- Exercise objective -
The answer is the exact text of every line from the one that contains "Open the Display resolution dropdown" to the final line of the entries below, with pictures left out.

Stored records

____

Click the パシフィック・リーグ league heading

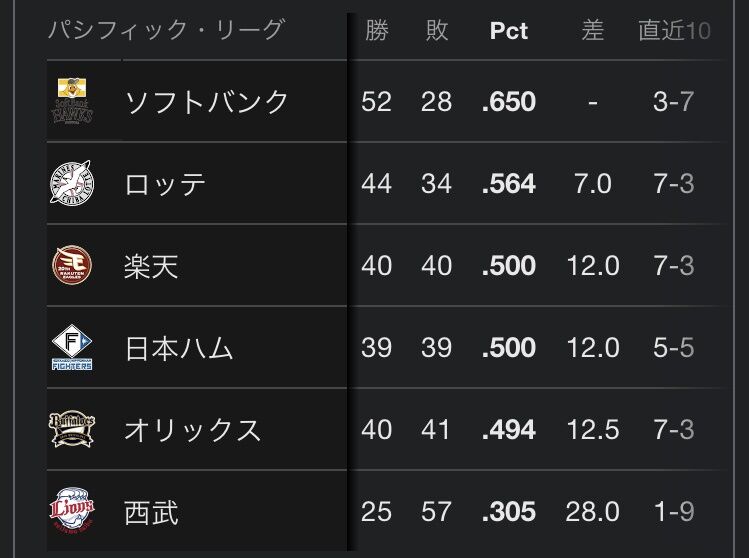[x=166, y=30]
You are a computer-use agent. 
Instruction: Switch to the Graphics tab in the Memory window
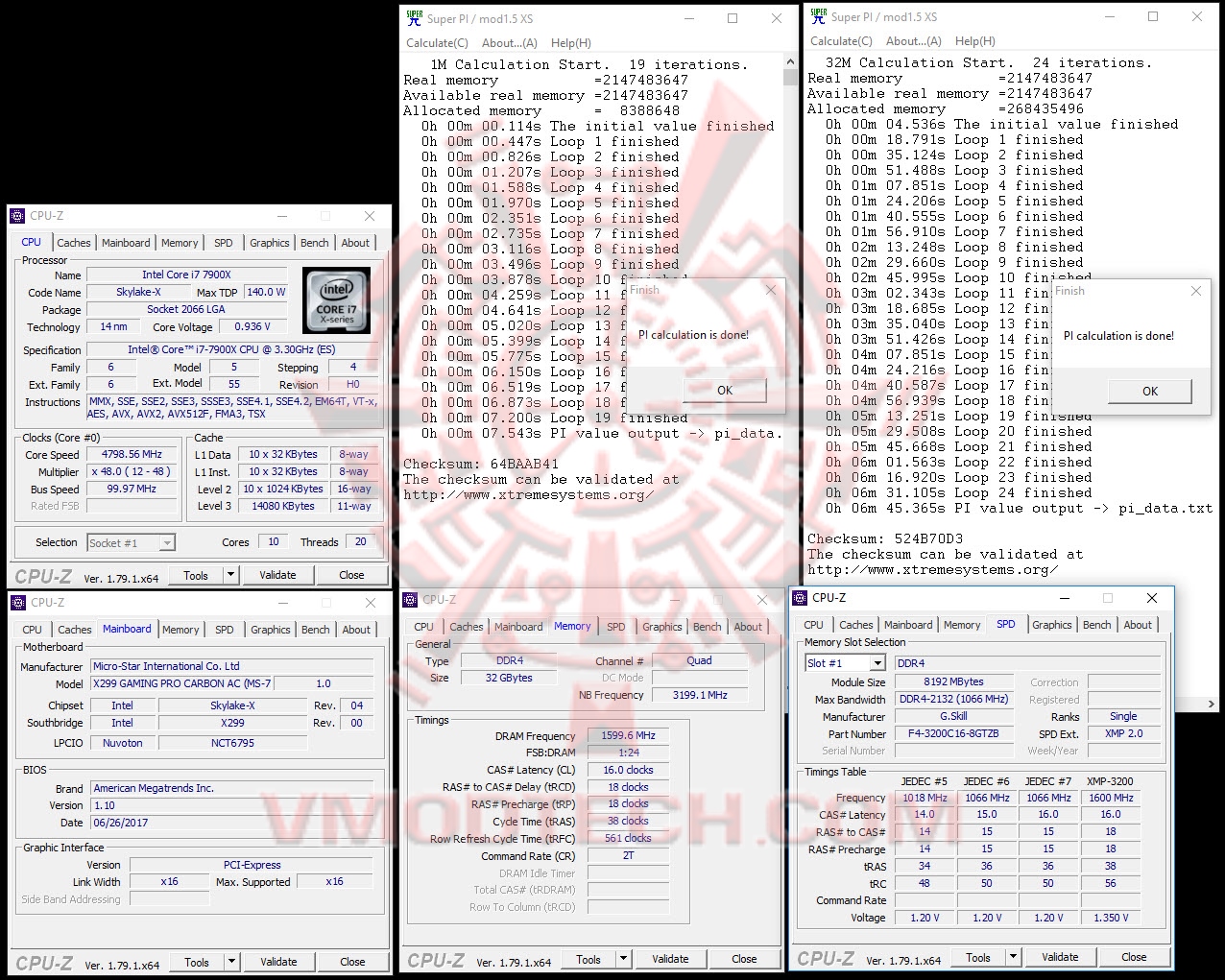(661, 626)
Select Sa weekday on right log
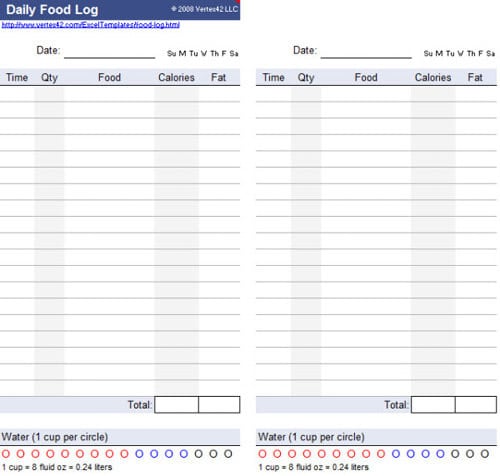 pos(490,53)
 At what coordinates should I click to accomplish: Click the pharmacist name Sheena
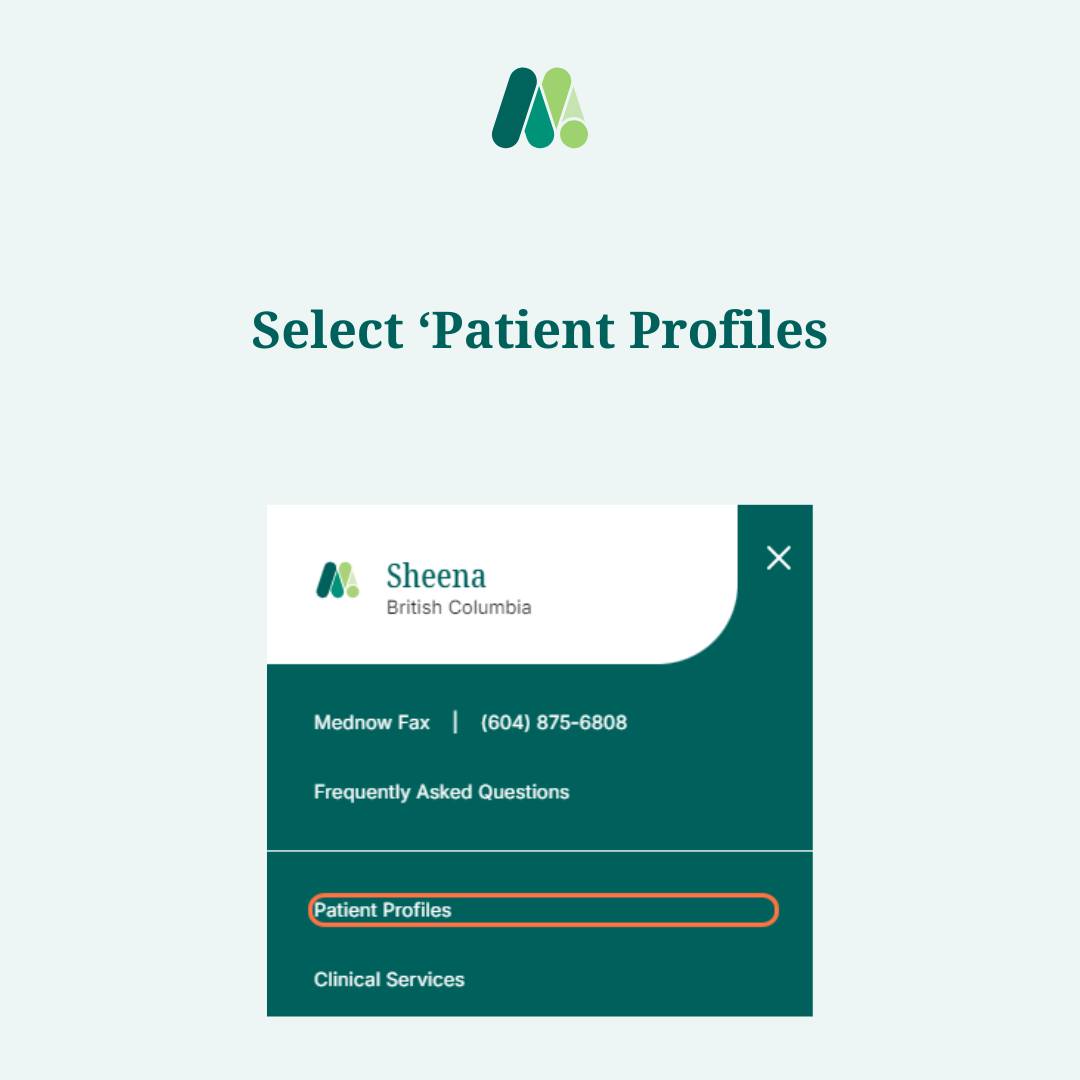pyautogui.click(x=436, y=576)
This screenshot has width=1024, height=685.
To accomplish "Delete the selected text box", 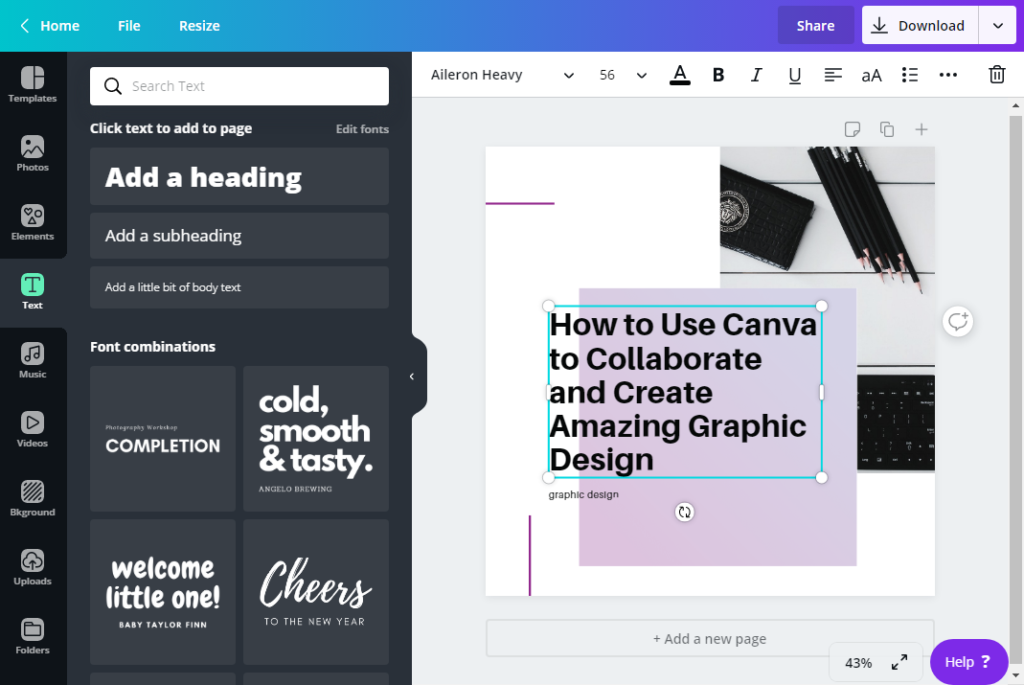I will (996, 74).
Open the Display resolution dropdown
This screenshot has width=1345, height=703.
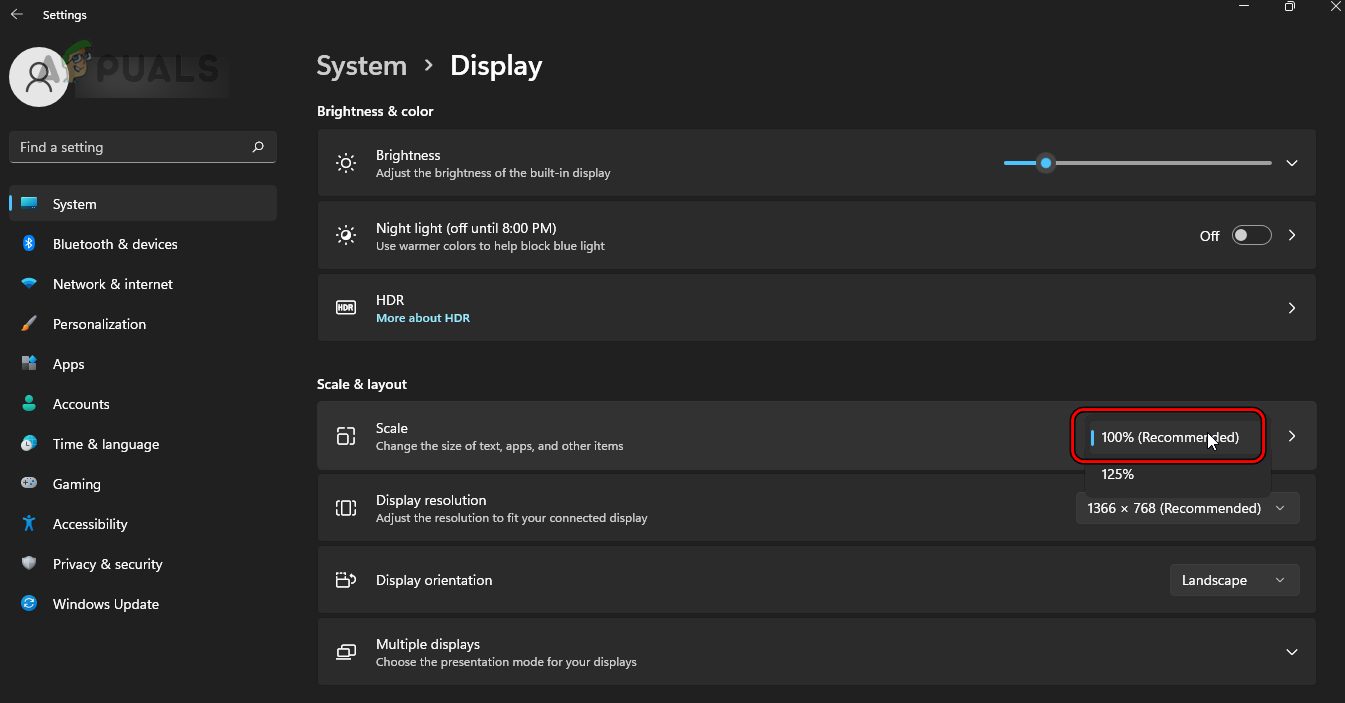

____

- Answer to this exercise -
Open the Display resolution dropdown
This screenshot has width=1345, height=703.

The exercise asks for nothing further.